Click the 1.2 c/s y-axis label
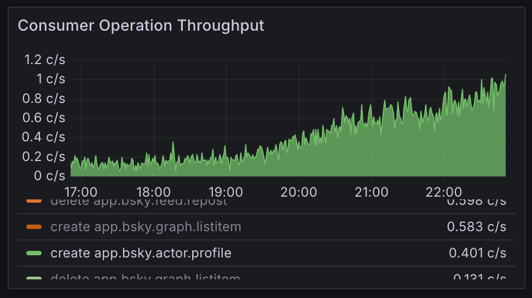The height and width of the screenshot is (298, 532). click(44, 60)
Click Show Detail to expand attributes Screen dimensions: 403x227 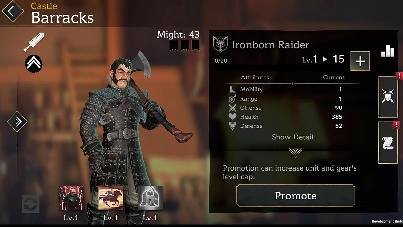pos(293,137)
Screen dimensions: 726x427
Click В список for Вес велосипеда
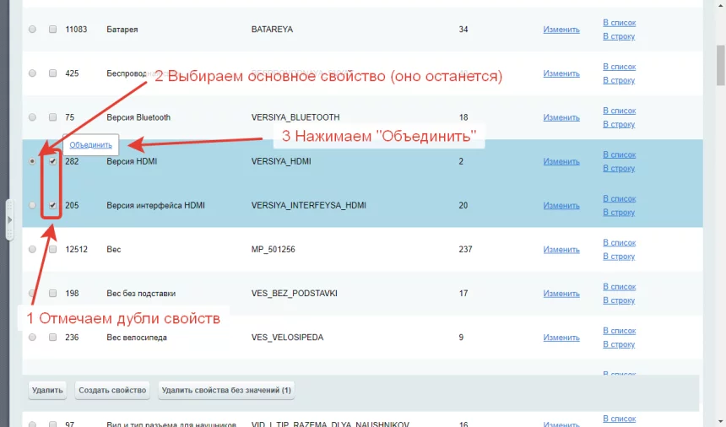tap(619, 331)
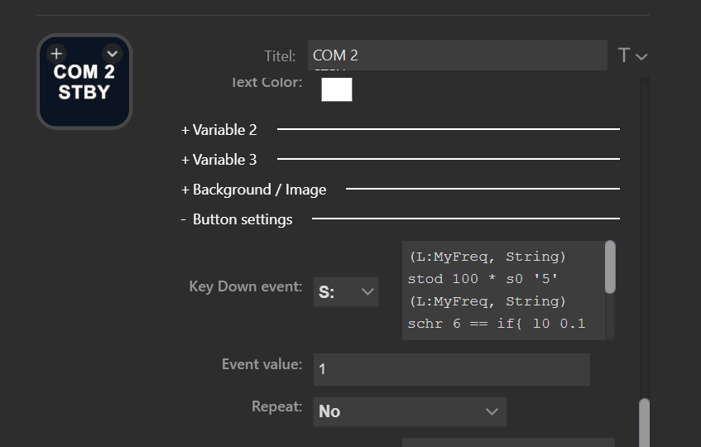The height and width of the screenshot is (447, 701).
Task: Expand the Variable 2 section
Action: click(x=219, y=130)
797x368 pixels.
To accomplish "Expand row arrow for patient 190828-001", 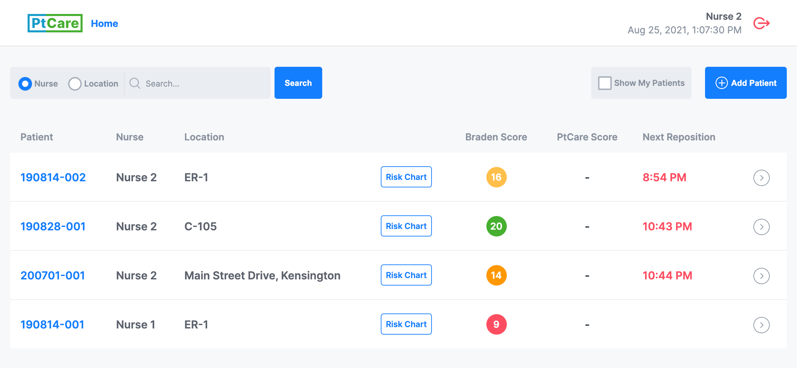I will tap(761, 227).
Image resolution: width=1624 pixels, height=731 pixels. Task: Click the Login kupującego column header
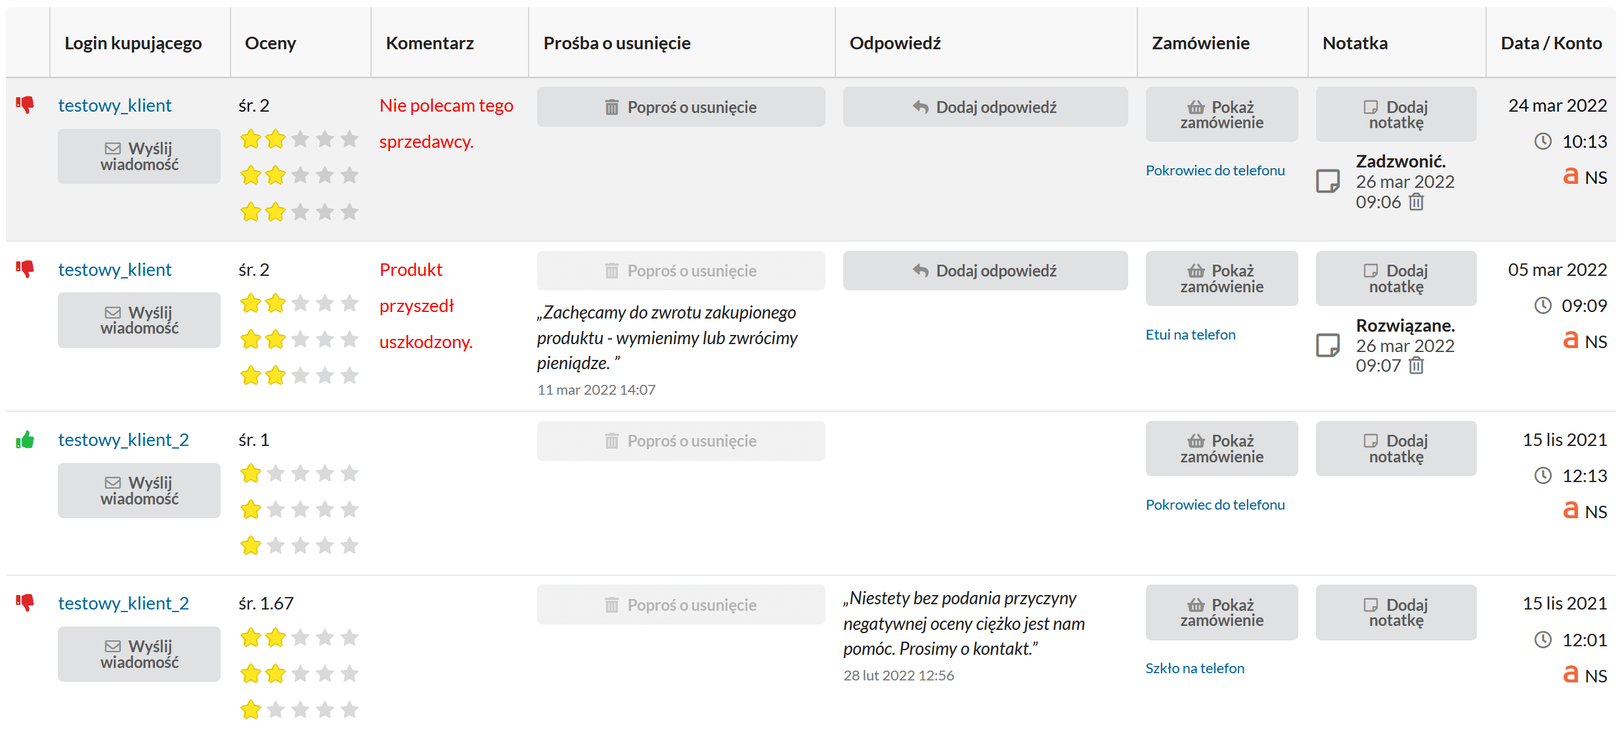pos(133,43)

▶ _Aim of the exercise_: Turn the listing, starting at the line that contains "Image resolution: width=1624" and ending at the end of the listing, into a JSON list of strings with one string per line, leaving out blank lines and pictures.

▶ _Final answer_:
[
  "Image resolution: width=1624 pixels, height=731 pixels. Task: Click the Login kupującego column header",
  "pos(133,43)"
]